Data typed attribute:

{
  "name": "name",
  "dataType": "string",
  "projection": {
    "operations": [ ... ]
  }
}

An easy way to disable the resolution guidance’s implicit behavior is to reference the entity definition using a projection object. There is no need to add operations here since the only required property on the projection is the source.

{
  "name": "child",
  "entity": {
    "source": "Parent"
  }
}

While defining an entity attribute like below will use resolution guidance.

{
  "name": "child",
  "entity": "Parent"
}

Note: Using projections and resolution guidance on the same object will cause an error to be logged.

Source

The source of a projection specifies from where the input attributes come from. It can be set to a string, another projection, or an entity definition. The examples below refer to the “Person” entity defined in a “Person.cdm.json” document as shown here.

{
    "entityName": "Person",
    "hasAttributes": [
        {
            "name": "name",
            "dataType": "string"
        },
        {
            "name": "age",
            "dataType": "integer"
        },
        {
            "name": "address",
            "dataType": "string"
        }
    ]
}

When the source is a text string, it is interpreted as the name of an entity currently in scope. It works the same way that any other object reference in the Object Model would. In most cases it should be set with the entity name that you are trying to refer to, unless the entity is defined in a document imported with a moniker. In that case, the entity name should be preceded by the moniker name as shown below.

imports: [
    {
        "corpusPath": "Person.cdm.json"
    }
]

...
{
    "source": "Person"
}

Using a moniker:

imports: [
    {
    "corpusPath": "Person.cdm.json",
    "moniker": "Person_base",
    }
]

...
{
    "source": "Person_base/Person"
}

The source of a projection can also be another projection. In this scenario, the innermost projection will execute first then its output is provided as input to the outer projection.

{ 
    "name": "PersonInfo", 
    "entity": {
        "operations": [
            {
                "$type": "renameAttributes",
                "renameFormat": "{a}{M}"
            }
        ],
        "source": { 
            "operations": [ 
                {
                    "$type": "renameAttributes", 
                    "renameFormat": "yearsOld", 
                    "applyTo": [ 
                        "age"
                    ]
                } 
            ],
            "source": "Person"
        }
    } 
}

In the example above, the inner projection containing a rename operation which renames the "age" attribute to "yearsOld" will run first. The output of that projection is used as input to the outer projection, which renames all the attributes with the format "{a}{M}".

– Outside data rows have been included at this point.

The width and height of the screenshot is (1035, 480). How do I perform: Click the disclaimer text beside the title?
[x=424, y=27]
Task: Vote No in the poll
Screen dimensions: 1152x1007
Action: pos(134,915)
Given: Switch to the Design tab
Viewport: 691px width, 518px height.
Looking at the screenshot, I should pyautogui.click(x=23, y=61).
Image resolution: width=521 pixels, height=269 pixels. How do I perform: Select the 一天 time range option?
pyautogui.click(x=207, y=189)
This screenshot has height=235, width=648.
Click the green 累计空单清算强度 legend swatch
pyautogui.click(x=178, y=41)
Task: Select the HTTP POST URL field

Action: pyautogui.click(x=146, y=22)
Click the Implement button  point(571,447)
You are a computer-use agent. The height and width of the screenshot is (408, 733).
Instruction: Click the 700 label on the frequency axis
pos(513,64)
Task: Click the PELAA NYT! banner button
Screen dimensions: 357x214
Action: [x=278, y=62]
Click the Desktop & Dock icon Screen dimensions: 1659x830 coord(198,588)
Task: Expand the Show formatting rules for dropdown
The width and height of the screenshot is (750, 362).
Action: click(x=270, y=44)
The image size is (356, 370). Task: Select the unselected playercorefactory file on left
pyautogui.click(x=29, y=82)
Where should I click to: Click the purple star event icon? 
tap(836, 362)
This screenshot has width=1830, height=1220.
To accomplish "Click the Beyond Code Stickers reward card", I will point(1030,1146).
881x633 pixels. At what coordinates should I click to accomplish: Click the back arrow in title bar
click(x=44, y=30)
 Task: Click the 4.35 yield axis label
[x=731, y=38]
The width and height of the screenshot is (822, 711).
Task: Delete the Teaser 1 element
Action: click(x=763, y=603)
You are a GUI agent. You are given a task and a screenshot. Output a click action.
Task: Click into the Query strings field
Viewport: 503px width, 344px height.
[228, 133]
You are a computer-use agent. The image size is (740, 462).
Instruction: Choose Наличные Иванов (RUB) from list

Input After inner projection After outer projection
name name PersonInfoName
age yearsOld PersonInfoYearsOld
address address PersonInfoAddress

Note that referencing either "age" or "yearsOld” in the outer projection yields the same attribute. Even though in the outer projection's input set of attributes the attribute is named, "yearsOld", you can still reference it as "age". This works because the projections system keeps track of the changes applied to each attribute and can locate them based on previous states.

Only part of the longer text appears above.